А Сарабьянов пишет о том, что «движение возможно только при наличии не менее двух сил».

Тов. Сарабьянов пишет: «Любая вещь… есть противоречивое явление. Различные силы вещи действуют друг на друга, в результате чего вещь изменяется. Определенное противоречие есть причина определенного движения. Эти противоречия бывают как внутренние (внутри вещи протекающие), так и внешние (вещь действует на вещь)».

Тут уже, кажется, со страниц сарабьяновских произведений готово читателям улыбнуться подлинное внутреннее противоречие. Однако это только мираж. При ближайшем рассмотрении сарабьяновское «внутреннее» противоречие оказывается все тем же механическим противоречием внешних друг для друга сил. Вот его примеры, с позволения сказать, «внутреннего», противоречия:

«Я хвораю — значит, во мне борются силы, приносящие и разрушающие мое здоровье».

«Все течет, все изменяется в силу противоречий как внутренних (в самом, например, пролетариате, между сознательными и менее сознательными), так и внешних (между пролетариатом и буржуазией)».

Энгельсу приходилось высказываться специально по вопросу о внешней противоположности в ее отношении к диалектическому противоречию.

Тогда еще не было философических произведений А. Тимирязева, Сарабьянова, Васильева и других, не было даже богдановской «философии живого опыта», но был Дюринг. Совершенно в стиле механических представлений этот Дюринг заменяет «противоречие» «антагонизмом сил». Энгельс в своей книге («Анти- Дюринг», изд. 1918 г., стр. 106) цитирует следующие слова Дюринга:

«Первое и важнейшее положение о логических основных свойствах бытия касается исключения противоречия.
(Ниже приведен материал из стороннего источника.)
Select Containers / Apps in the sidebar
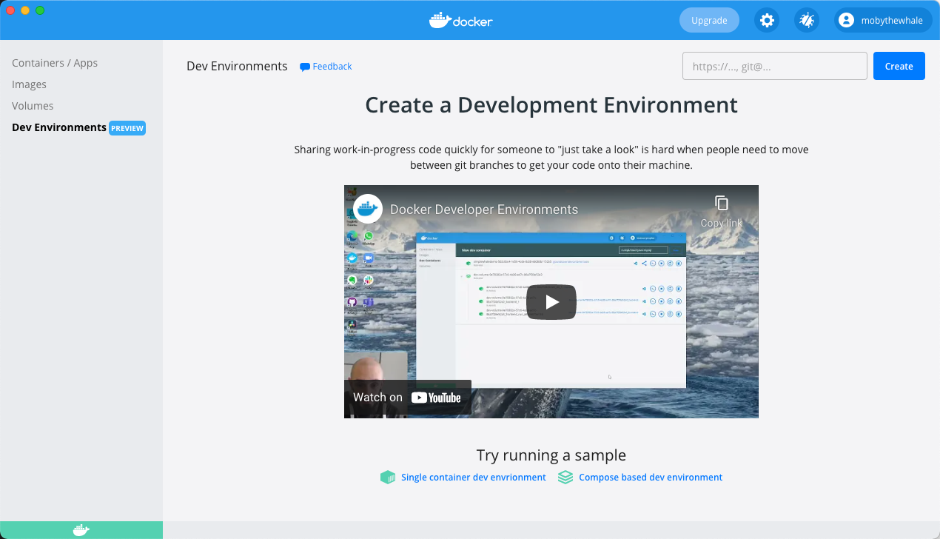The height and width of the screenshot is (539, 940). coord(54,63)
Противоречие, это — категория, которая может принадлежать только мысленной комбинации, но никак не действительности. В вещах нет никаких противоречий или, другими словами, противоречие, представленное реальным, само является апогеем бессмыслия… Правда, антагонизм сил, которые действуют в противоположном друг другу направлении, составляет даже основную форму всех процессов, обусловливающих существование мира и обитающих в нем существ, но этот антагонизм сил в элементах и индивидуумах, однако, далеко не совпадает с идеей нелепого противоречия».

По поводу этих рассуждений Энгельс замечает:

«Если гегелевское «учение о сущности» низвести до плоской мысли о силах, движущихся в противоположном направлении, но не противоречиво, то во всяком случае лучше всего уклониться от какого-либо применения этого общего места».

К чести Дюринга надо сказать, что он, в отличие от наших механистов, хоть умел понять, что «антагонизм сил» вовсе еще не диалектическое противоречие, поэтому сам себя не считал диалектиком. Антагонизм сил не противоречит никакой формальной логике и содержит в себе диалектические моменты лишь в такой мере, в какой сама формальная логика вообще есть частный случай логики диалектической.

Но пусть попробуют механисты со своей формальной логикой и со своим пониманием противоречия, как борьбы, как столкновения внешних сил, понять действительно диалектическое единство противоположностей, наблюдающееся повсюду в природе и обществе.

В механическом движении осуществляется единство времени и пространства. Где же здесь «противоположно направленные силы»?

Труд в буржуазном обществе, воплощенный в товарной массе, представляет из себя воплощенное противоречие, так как он и тождествен (как абстрактный труд) и различен (как труд конкретный, создающий потребительную стоимость) в одно и то же время.

Где же здесь «антагонизм сил»?

То же самое следует сказать и о товаре. Товар как потребительная и меновая стоимость одновременно заключает в себе противоречие, без которого нет движения, нет обмена. Но это порождающее движение противоречие не есть какая-нибудь «противоположность сил».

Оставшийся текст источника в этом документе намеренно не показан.